The Chair Conservative Gary Goodyear

Thank you very much for the clarification. That's why I'm reading this out, so that we know what we do have to do.

Monsieur Proulx asked for a copy of any response from the Chief Electoral Officer to the minister's requests. Not much later, Madam Redman brought up the suggestion about bringing the Chief Electoral Officer in to discuss Bill C-6.

Would it be a smart idea to bring the Chief Electoral Officer in to deal specifically with Mr. Proulx's request as well as Madam Redman's request, as well as Bill C-18, if he has comments on it?
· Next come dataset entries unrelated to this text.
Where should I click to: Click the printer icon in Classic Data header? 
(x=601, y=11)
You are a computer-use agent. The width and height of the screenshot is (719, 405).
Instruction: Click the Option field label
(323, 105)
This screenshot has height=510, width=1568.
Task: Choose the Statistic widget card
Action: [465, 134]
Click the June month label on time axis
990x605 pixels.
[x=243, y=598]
We could have him here one time and deal with all three.

If no one objects to that, we will send the Chief Electoral Officer, then, a letter and give him notice of that.

We are still waiting for a letter from Monsieur Blanchet regarding Bill C-16. We haven't received it yet, so we will follow up on that.

This week, colleagues—I just want to remind members—tomorrow, on Wednesday, November 28, we have the subcommittee on the code of ethics meeting in room 112-N from 3:30 to 5 p.m. for the election of a chair and continuation of the committee's review of the code of ethics commissioner's report.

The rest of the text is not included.